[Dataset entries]

━━━━━━━━━━━━━━━━━━━━

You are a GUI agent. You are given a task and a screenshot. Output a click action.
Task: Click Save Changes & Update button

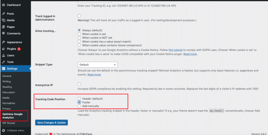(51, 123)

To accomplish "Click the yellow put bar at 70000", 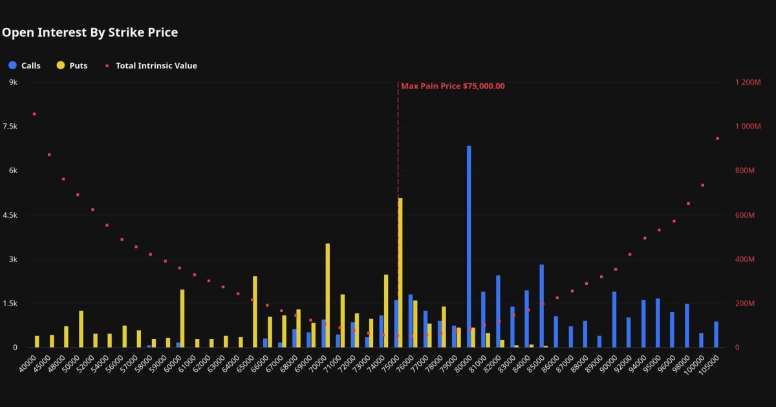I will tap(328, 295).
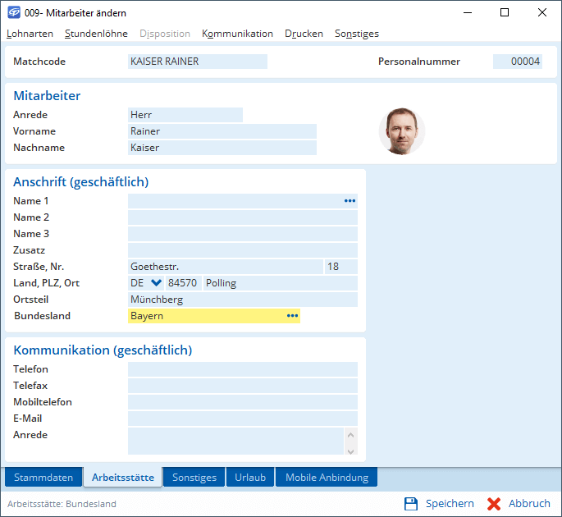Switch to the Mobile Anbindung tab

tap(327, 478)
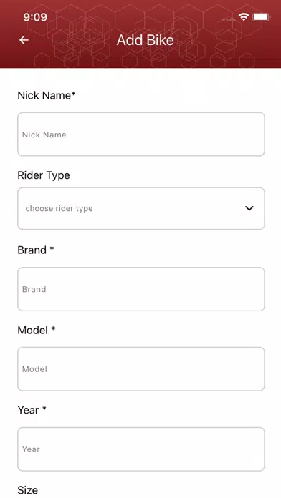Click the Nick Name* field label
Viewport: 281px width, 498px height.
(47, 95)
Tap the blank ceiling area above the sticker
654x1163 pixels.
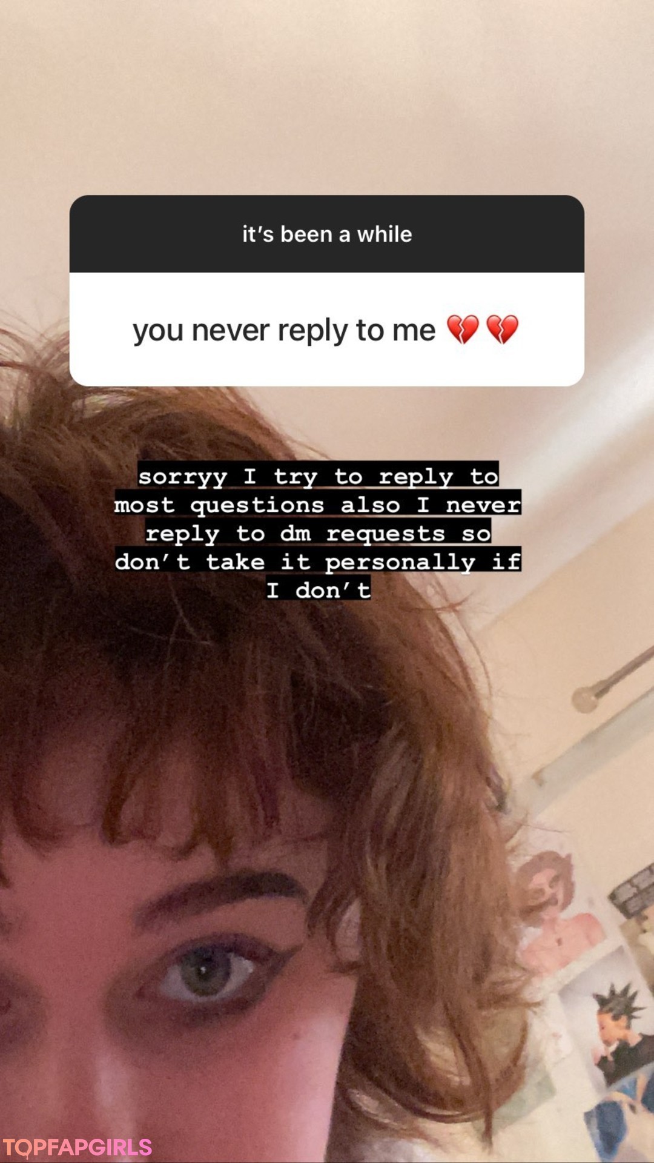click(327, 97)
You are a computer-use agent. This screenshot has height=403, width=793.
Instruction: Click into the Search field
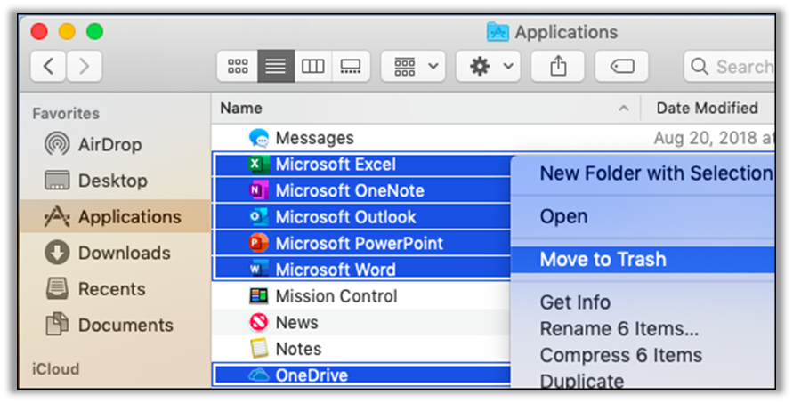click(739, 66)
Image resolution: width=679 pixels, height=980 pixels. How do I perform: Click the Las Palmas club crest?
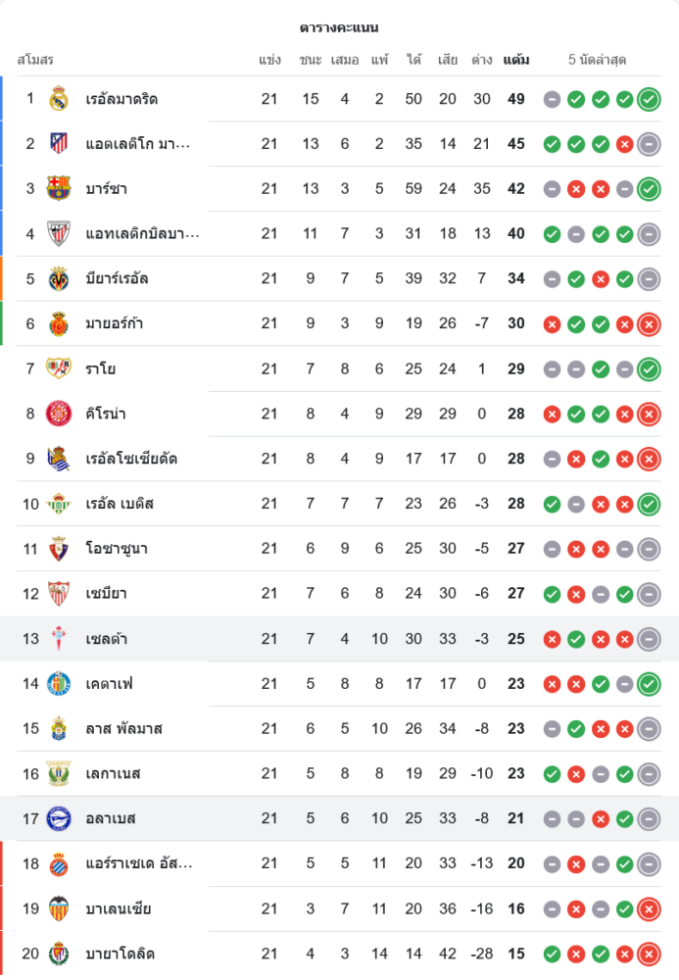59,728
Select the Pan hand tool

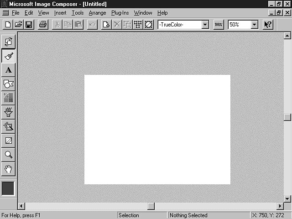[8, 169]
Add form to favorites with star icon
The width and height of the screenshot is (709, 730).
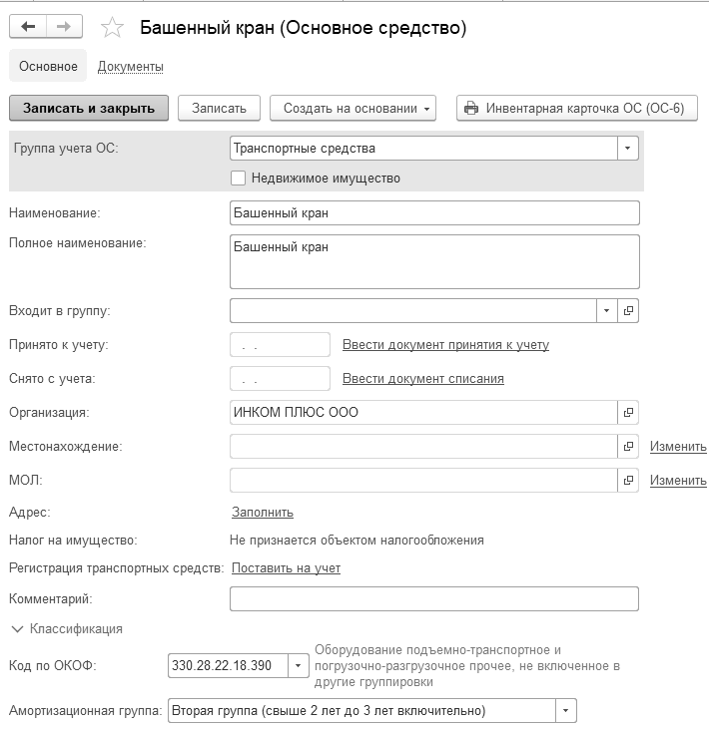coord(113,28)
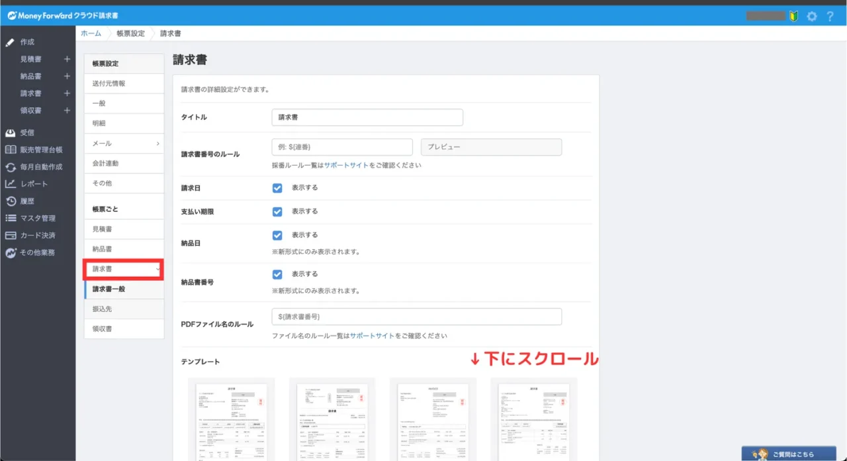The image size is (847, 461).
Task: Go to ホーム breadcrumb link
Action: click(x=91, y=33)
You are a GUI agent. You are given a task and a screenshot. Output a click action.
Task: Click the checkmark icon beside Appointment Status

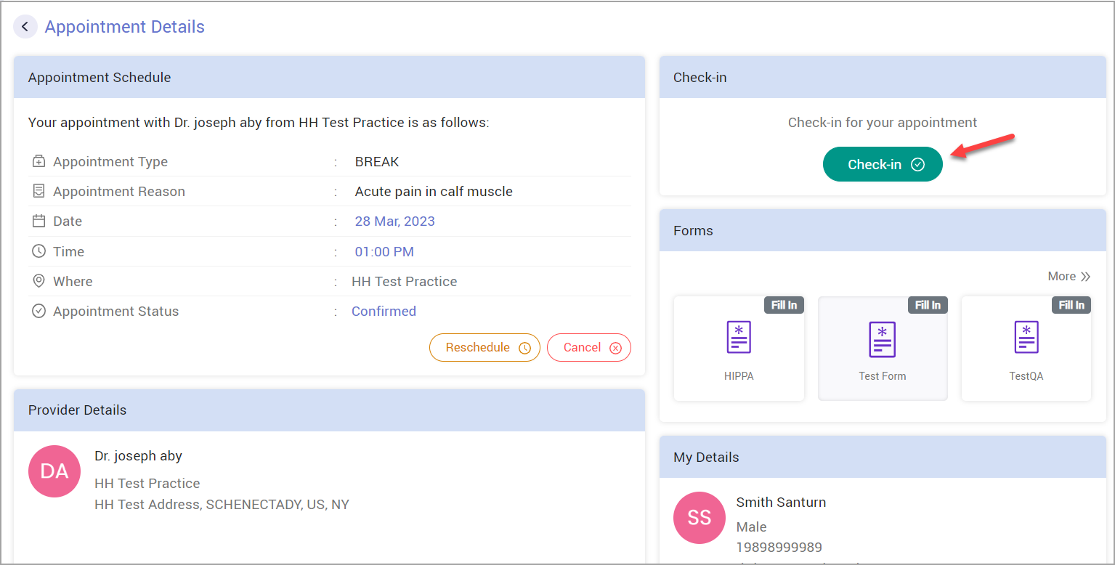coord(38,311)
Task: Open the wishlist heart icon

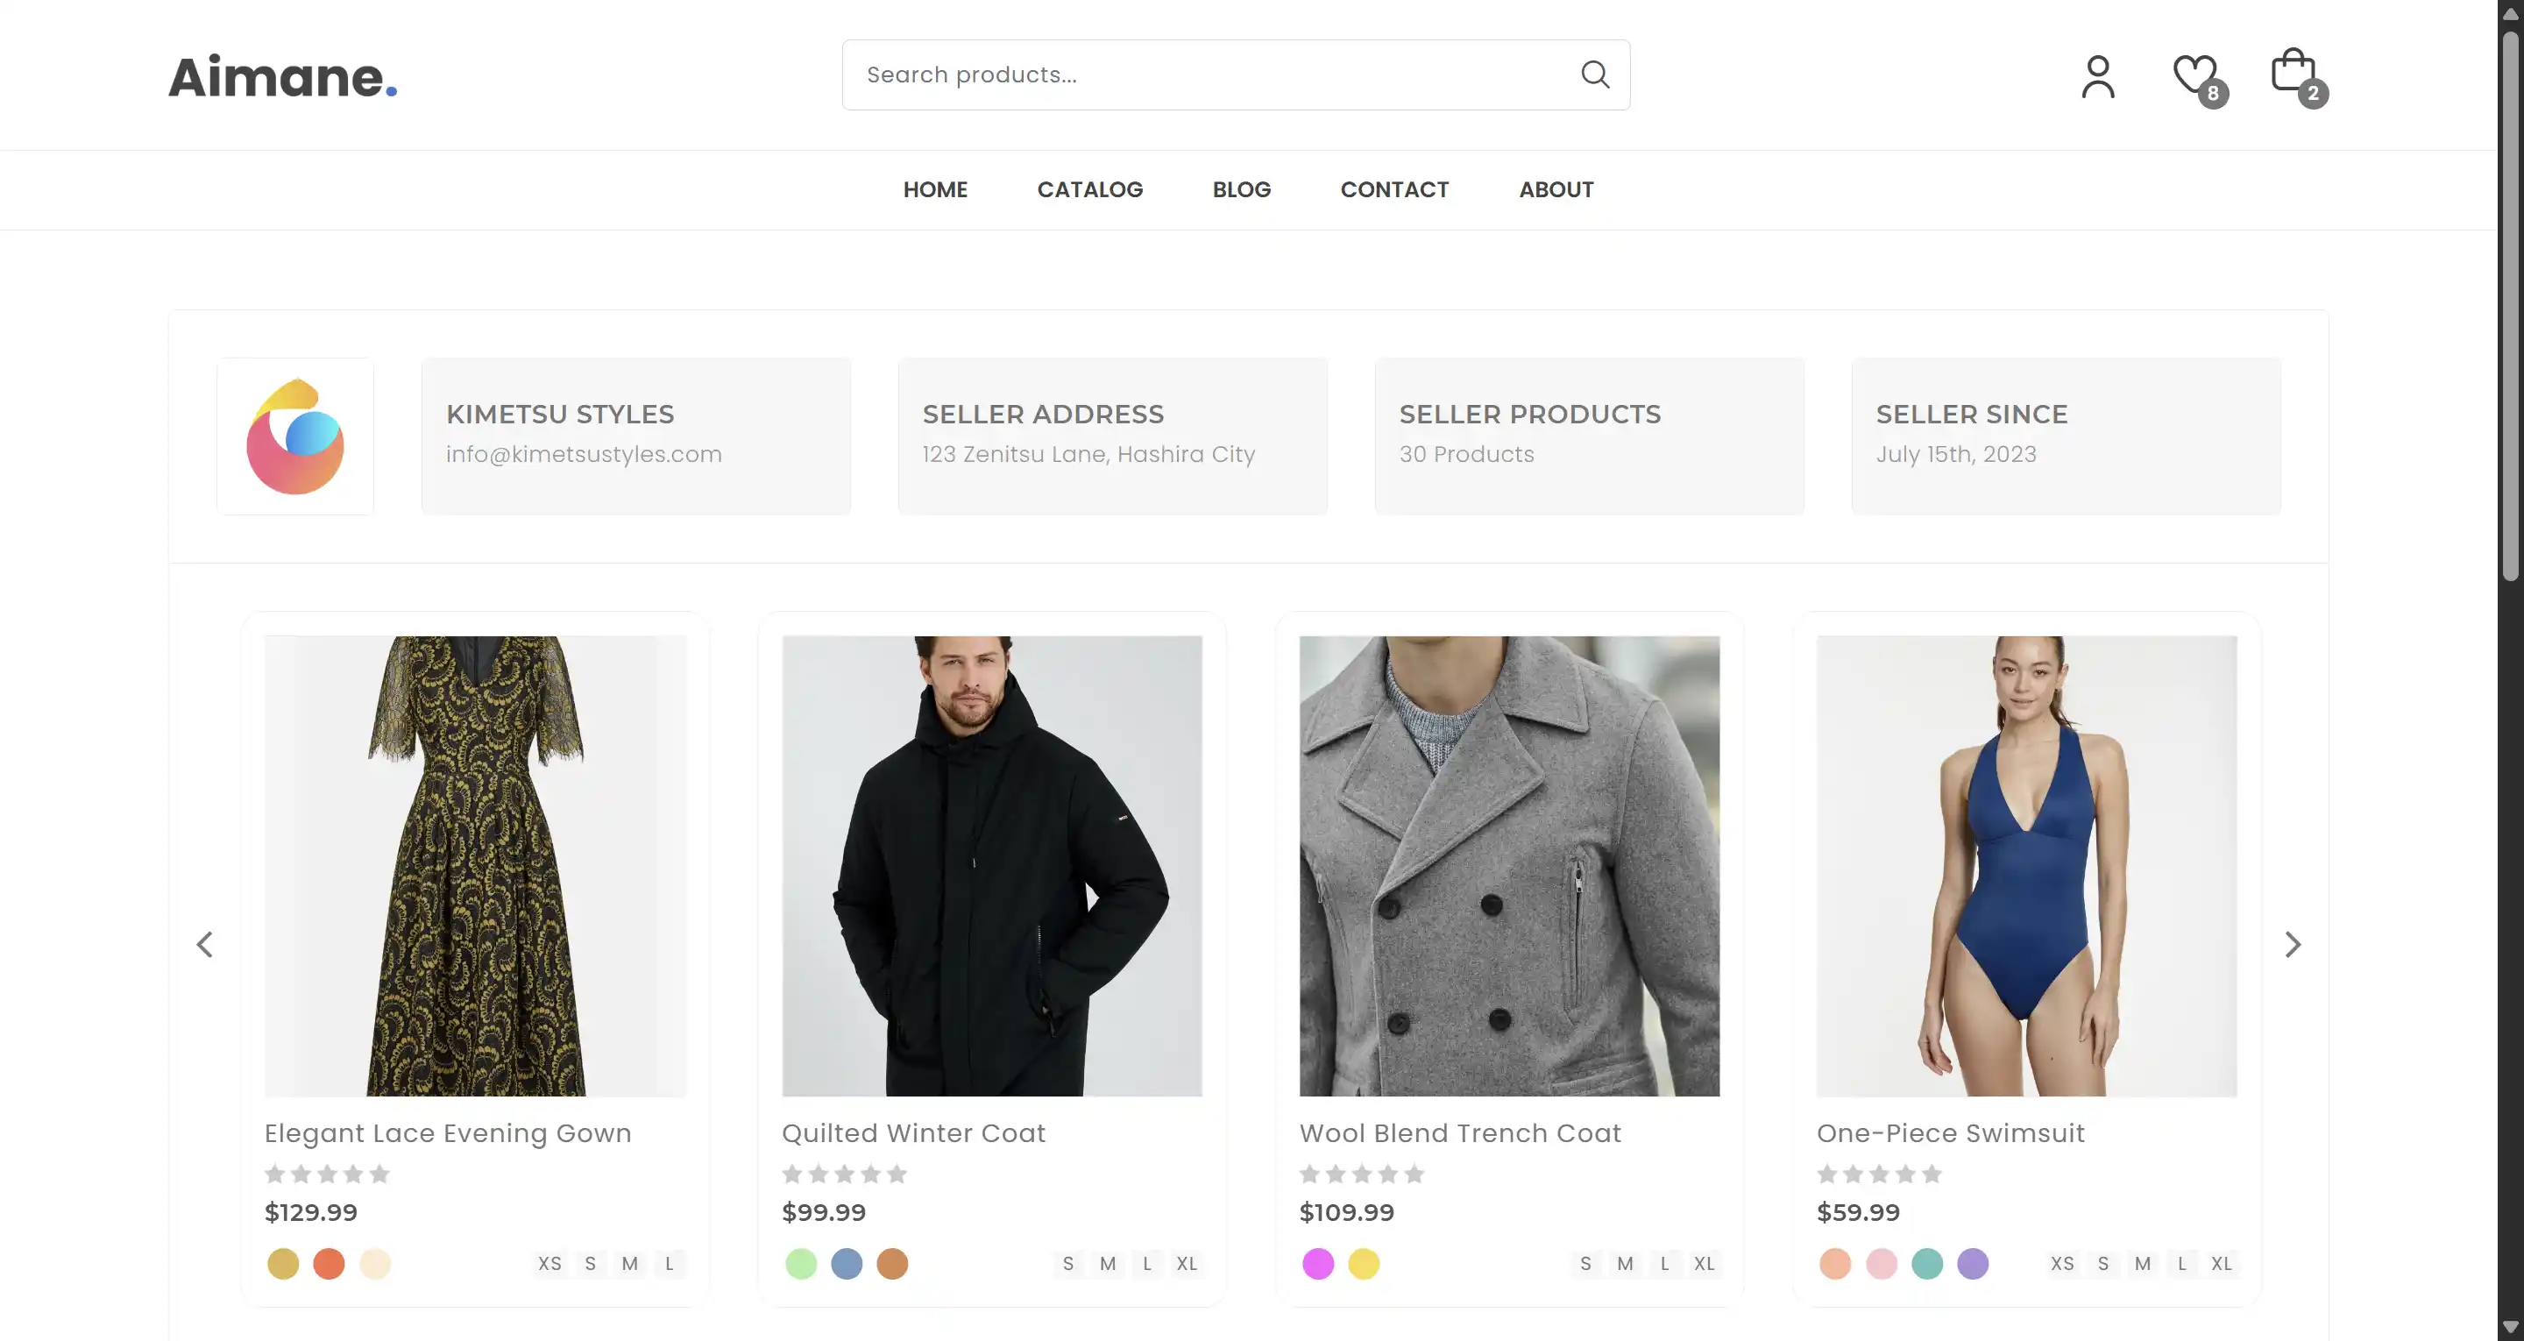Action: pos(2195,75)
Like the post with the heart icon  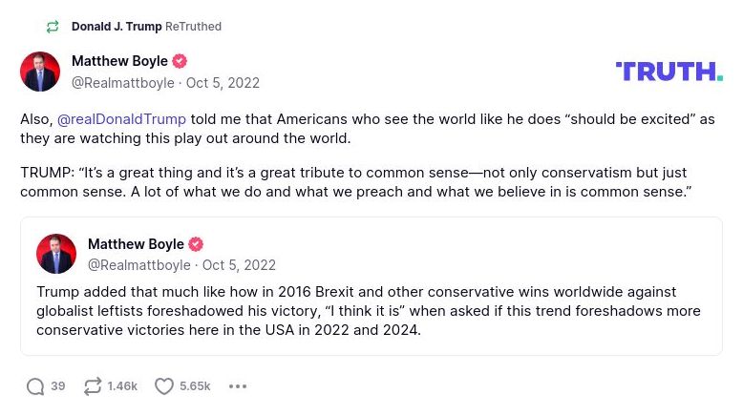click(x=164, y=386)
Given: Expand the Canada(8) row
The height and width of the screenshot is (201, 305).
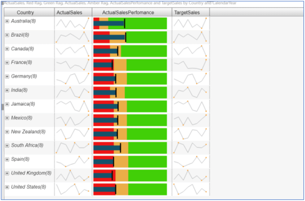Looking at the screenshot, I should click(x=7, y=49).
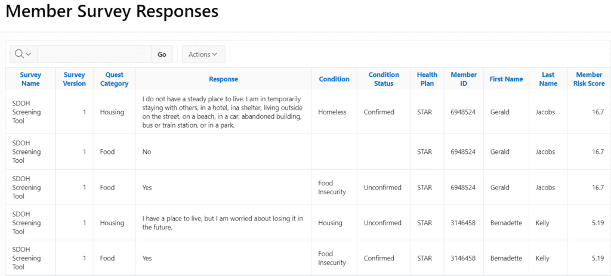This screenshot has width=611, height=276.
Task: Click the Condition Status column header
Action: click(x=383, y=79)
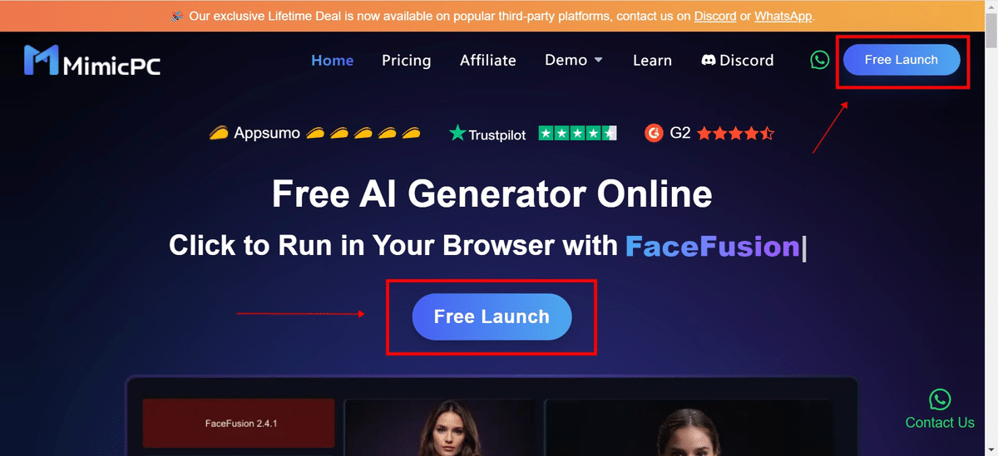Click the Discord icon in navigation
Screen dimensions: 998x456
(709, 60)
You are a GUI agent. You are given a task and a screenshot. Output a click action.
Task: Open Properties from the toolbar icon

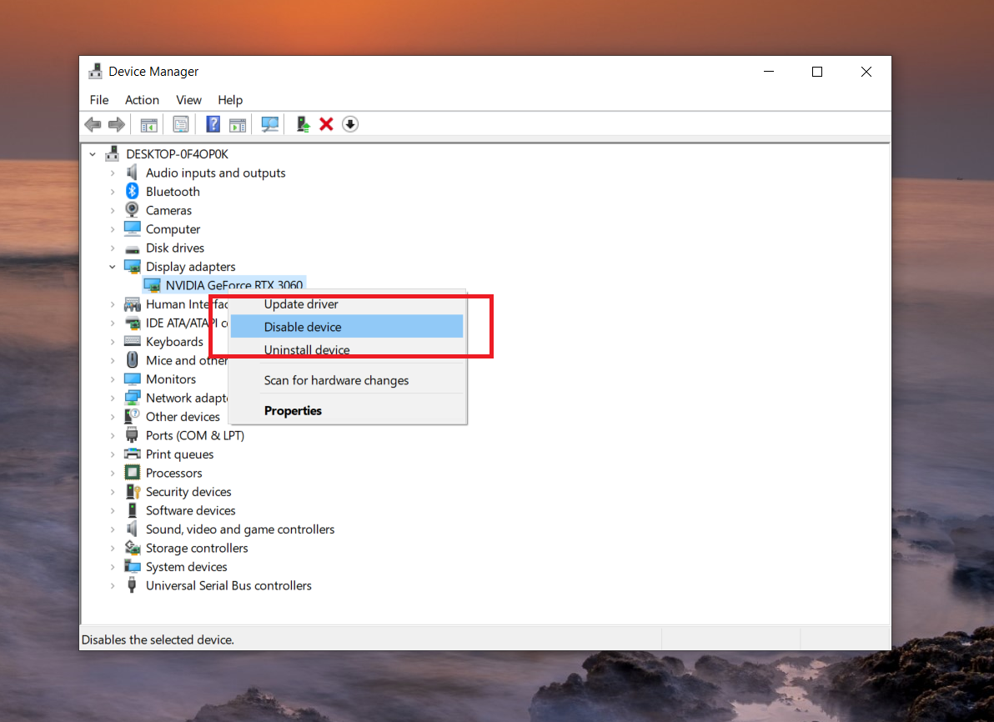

━━━━━━━━━━━━━━━━━━━━

TASK GOAL ▸ In the copy, include exactly the lines from the one with "The height and" through the final line of the data, both ends included, and no pictures.

RESULT ▸
The height and width of the screenshot is (201, 305).
Looking at the screenshot, I should click(x=7, y=49).
This screenshot has width=611, height=276.
Task: Click the Condition Status column header
Action: click(x=383, y=79)
Click the Discord icon in navigation
Screen dimensions: 998x456
(709, 60)
You are a GUI agent. You are given a task and a screenshot. Output a click action.
Task: Open Properties from the toolbar icon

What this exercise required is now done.